I have been a graphic designer for almost a decade now. I got a BA in Art + Design and although I didn't specifically learn graphic design in college, I was able to complete a couple internships during school that helped me learn on the job. Afterwards I worked a few short-term contract positions using a recruiting company and continued to build my skills and portfolio. Eventually I found a startup that paid me full-time, and have been working full-time ever since.
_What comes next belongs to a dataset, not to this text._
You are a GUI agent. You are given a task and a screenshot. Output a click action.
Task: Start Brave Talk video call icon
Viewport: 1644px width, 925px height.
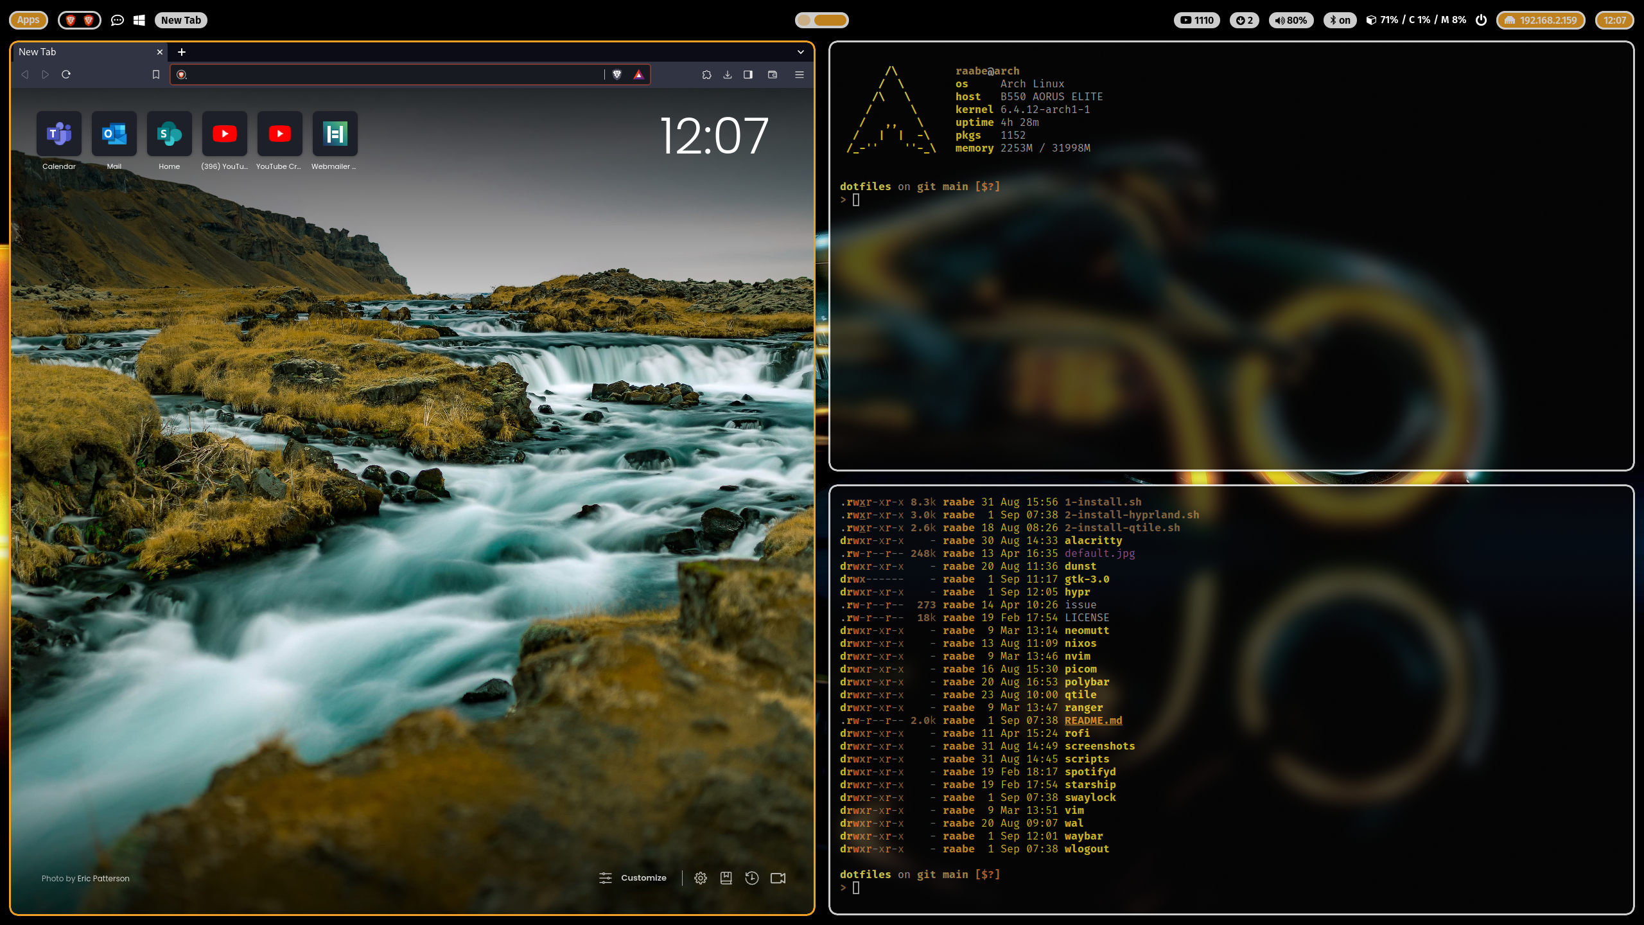[x=778, y=878]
Building a portfolio is very important as it shows future employers what you're capable of and how yours skills would fit well into their company's needs. Most people just have a website where they display their best work. I use Squarespace as it's not too expensive, comes with a domain name, and you don't have to worry about knowing how to code in order to make your site look professional. If you don't have any professional experience to reference, find businesses you would be interested in working for and try to emulate their design while putting your own style on it.
Networking events were also very helpful when I was just starting out after graduating. Even if you don't find a company looking for a designer while you're there, it gives you an opportunity to put yourself out there to people who may know someone who needs graphic design help. It also allows you to practice pitching your skills so you'll have experience doing so before you have an interview.
Hope this was helpful!
I'd love to answer your question directly but can't because my work as a graphic designer was more than forty years ago and I'm sure things are very different now. But I can speak to your word "process" because every artist has that same general path. Here's some things to consider: 1.) Every day that passes is an opportunity to expand your portfolio and there is nothing more important. So don't go one day without creating art. 2.) Every day is an opportunity to learn and expand your skill. You don't know what you don't know. That's why art schooling is essential. It will push you to uncover new concepts and skills developed by artists who precede you. 3.) Be broad in your scope. When I was in commercial art school there were no computers. We learned about color by mixing paint; we learned about typography by drawing and painting an endless selection of fonts. We learned about 3D by literally building structures out of wood. I could go on but you get the idea. 4.) If possible, be picky about your choice of art schools. Do research on their programs and faculty. My sister majored in design at an expensive university that had a weak art department and got lousy training. I went to a small college with a huge reputation in graphic arts and got fabulous training at a fraction of the tuition cost she paid to her school. 5.) Be bold. Let your passion for your art lead you to the EDGE of discovery. I wish you the best of luck.